Nuh tetap sabar dan melanjutkan pembangunan kapal itu. Dia juga tetap tidak putus asa untuk mengajak orang agar nanti mau menaiki kapal tersebut. Agar semua orang percaya pada perintah Tuhan. Tapi hanya segelintir saja orang yang mau percaya.

Banjir besar yang diramalkan oleh Tuhan pada akhirnya terjadi juga. Sementara Nuh dan beberapa pengikutnya sudah berada aman di atas kapal, orang-orang yang dulu mencemoohnya tenggelam terbawa arus (termasuk istri dan anak Nuh sendiri).

Tapi rupanya muatan di kapal tersebut terlalu berat. Karena ternyata   semua binatang juga ikut menaiki kapal tersebut. Kapal itu pun oleng dan terancam tenggelam.

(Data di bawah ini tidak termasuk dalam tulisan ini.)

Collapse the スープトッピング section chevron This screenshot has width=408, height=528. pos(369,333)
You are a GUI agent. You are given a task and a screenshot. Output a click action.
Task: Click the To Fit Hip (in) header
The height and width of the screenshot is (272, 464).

Seorang penumpang kapal kemudian bertanya kepada Nuh apa yang harus dilakukannya. Kemudian Nuh memerintahkan kepada mereka untuk membuang barang-barang yang tidak terlalu penting. Mereka mengikuti nasihatnya. Beberapa barang yang dianggap tidak penting mereka buang. Tapi kapal itu masih saja oleng.

Setelah hampir putus asa, akhirnya Nuh mendapat sebuah ide yang sangat brilian. Dia memerintahkan seluruh penumpang kapal tersebut (termasuk binatang) untuk melepaskan alat kelaminnya masing-masing lalu mengumpulkannya dalam karung dan membuangnya. Nanti saat banjir surut karung itu diambil kembali. Mereka mengikuti sarannya dan luar biasa betul kapal itu selamat dan tidak jadi karam.

Masalah baru muncul saat banjir surut dan semua penumpang kapal berebut mengambil alat kelaminnya masing-masing. Tentu saja yang paling sial adalah semut. Karena alat kelamin mereka berukuran sangat kecil jadi ada beberapa semut yang tidak berhasil mendapatkannya kembali. Maka sejak saat itu setiap kali seekor semut bertemu dengan sesamanya mereka terlihat seperti sedang saling menyapa. Padahal mereka bukan saling menyapa, mereka hanya bertanya,

"Eh, kontolmu masih ada nggak?"

Andai saja si bapak menceritakan kisah ini sekarang, saat saya sudah lebih dewasa, sudah tentu saya pasti akan tertawa terbahak-bahak. Tapi waktu itu saya masih kecil, masih belum paham leluconnya. Saya juga tidak yakin apakah waktu itu si bapak sengaja melucu atau sekedar ingin bercerita saja. Tapi sekarang setiap mengingat cerita itu saya selalu cengar-cengir sendiri. Saya tidak tahu dari mana si bapak dapat cerita itu. Tapi selera humornya luar biasa betul bangsatnya. Dan itu keren sekali.

Tidak, saya tidak pernah menyesal seandainya pun si bapak tidak pernah melakukan hal-hal yang bisa dibilang keren. Bagi saya, apa pun yang sudah dilakukannya untuk saya akan tetap saya anggap keren. Tidak peduli seculun apa pun si bapak di masa lalu dia akan tetap menjadi sosok yang paling keren. 

Saya pun berharap demikiam. Semoga di mata si Riry saya akan tetap terlihat sebagai ayah yang keren meskipun mungkin pada kenyataannya saya adalah seorang ayah yang payah.

Yah, semoga saja begitu. Ah, kenapa saya jadi sedih begini sih?